4TheWords review in a hurry: While sometimes buggy (as you’d expect from a work in progress), it’s well worth the occasional quirk for this fun and addictive game that motivates you to write more exactly as advertised! And while the site isn’t specifically built for editing or off-site writing, there’s a couple of easy ways to make either work.

Screenshot of the Town in 4TheWords
Hanging out in town, picking up some side quests from the King.

What is 4TheWords?

4TheWords (Get it? Like 4TW aka For The Win) is a fantasy style writing game where you defeat monsters, collect items and move forward in a quest all through writing. The idea is to gamify writing, giving you a little extra motivation to keep moving forward with your current work in progress… because you’re moving forward in the story of the game at the same time.

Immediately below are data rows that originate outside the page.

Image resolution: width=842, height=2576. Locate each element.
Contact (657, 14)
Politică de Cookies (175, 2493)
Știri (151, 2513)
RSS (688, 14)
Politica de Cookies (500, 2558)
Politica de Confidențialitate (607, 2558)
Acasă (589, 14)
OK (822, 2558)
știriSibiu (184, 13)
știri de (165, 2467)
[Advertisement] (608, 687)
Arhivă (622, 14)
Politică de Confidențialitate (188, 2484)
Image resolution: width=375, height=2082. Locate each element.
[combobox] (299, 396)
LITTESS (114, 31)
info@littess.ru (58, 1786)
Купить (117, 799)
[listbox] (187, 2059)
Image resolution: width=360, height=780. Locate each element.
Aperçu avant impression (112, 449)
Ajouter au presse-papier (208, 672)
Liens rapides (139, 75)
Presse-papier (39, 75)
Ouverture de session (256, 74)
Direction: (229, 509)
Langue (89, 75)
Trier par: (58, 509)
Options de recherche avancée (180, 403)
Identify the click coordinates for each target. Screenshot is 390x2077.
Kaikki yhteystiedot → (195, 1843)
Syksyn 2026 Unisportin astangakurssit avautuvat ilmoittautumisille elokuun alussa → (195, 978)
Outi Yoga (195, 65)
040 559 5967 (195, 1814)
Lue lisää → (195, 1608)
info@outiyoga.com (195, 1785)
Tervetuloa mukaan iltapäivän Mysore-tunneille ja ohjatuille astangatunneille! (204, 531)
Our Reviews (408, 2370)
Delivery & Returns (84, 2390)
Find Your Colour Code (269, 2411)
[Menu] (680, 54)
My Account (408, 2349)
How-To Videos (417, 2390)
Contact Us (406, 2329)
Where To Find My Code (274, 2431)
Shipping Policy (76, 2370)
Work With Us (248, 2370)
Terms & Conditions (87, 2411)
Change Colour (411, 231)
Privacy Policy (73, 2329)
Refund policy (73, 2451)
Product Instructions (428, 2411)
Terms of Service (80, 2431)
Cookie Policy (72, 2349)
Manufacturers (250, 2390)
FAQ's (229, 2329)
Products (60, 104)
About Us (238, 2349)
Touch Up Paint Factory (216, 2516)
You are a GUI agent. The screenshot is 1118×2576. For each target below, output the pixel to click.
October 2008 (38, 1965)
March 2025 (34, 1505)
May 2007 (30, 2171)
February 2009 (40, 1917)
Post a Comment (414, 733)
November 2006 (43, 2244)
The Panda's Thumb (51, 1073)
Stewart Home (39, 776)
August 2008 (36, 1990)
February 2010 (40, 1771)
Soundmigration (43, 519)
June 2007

A writing game? How do you play 4TheWords?

By writing! Each monster requires a certain amount of time and a certain number of words to defeat but you can gain more time for each battle or defeat them in less words as you increase your battle stats. Defeated monsters drop items that you can use to progress in the game, move forward in the main story, complete side quests or craft other items. It’s a lot like your typical fantasy based RPG type game.

There is a main story line, side quests and even special events to coordinate with real world holidays and writing events like NaNoWriMo and Camp NaNoWriMo. There are also special rewards and benefits for keeping up a writing streak (aka writing every day) as well as a wardrobe component where you can win clothes and accessories to customize your avatar. For example, I won most of the items I am using in this gloriously tacky ensemble between the Love Week event in February and last year’s NaNoWriMo event.

Screenshot of the avatar wardrobe select screen on 4TheWords
Dead sexy, no?

Is 4TheWords any good?

While your mileage might vary, I really like it. I have been using it regularly since July of last year when I joined in a desperate effect to kick myself in the pants and get more writing done and it has really kept me writing and motivated me to keep going on the days I didn’t feel like it. (Here’s my profile if you want to be buddies or just stalk my stats.) It’s fun and motivates as advertised.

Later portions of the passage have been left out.